**Problem to solve**
Filter the listing below, keeping only the lines with the word "agent".

[[ Records supplied, beginning ]]

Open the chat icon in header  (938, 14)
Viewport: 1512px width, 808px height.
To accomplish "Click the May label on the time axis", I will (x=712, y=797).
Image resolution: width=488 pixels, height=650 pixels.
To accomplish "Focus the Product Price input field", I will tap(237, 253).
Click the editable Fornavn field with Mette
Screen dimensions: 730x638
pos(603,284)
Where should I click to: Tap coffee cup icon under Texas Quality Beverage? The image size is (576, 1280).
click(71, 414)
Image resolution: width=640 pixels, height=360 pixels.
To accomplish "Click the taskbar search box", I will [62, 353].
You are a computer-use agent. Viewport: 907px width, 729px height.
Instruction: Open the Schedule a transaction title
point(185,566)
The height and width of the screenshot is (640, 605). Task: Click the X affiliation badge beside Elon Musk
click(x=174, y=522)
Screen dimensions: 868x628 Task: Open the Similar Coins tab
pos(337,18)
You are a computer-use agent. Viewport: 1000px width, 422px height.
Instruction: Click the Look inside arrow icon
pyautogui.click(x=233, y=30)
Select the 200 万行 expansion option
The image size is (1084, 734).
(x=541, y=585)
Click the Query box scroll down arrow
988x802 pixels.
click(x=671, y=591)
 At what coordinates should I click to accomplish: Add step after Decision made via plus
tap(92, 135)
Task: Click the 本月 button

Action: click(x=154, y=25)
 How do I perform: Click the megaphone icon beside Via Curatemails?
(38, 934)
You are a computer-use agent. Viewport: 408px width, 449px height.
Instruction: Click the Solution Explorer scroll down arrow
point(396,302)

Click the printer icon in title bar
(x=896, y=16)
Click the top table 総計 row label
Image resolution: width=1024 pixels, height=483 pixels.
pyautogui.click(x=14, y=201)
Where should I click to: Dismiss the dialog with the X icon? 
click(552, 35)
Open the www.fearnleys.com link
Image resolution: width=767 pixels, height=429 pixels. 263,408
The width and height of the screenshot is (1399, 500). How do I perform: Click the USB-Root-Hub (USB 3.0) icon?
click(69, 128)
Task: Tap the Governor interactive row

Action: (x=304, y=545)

[[ Records supplied, end ]]

**Task response**
You are a computer-use agent. Viewport: 907px width, 729px height.
You are a computer-use agent. Viewport: 1000px width, 422px height.
You are a computer-use agent. Viewport: 408px width, 449px height.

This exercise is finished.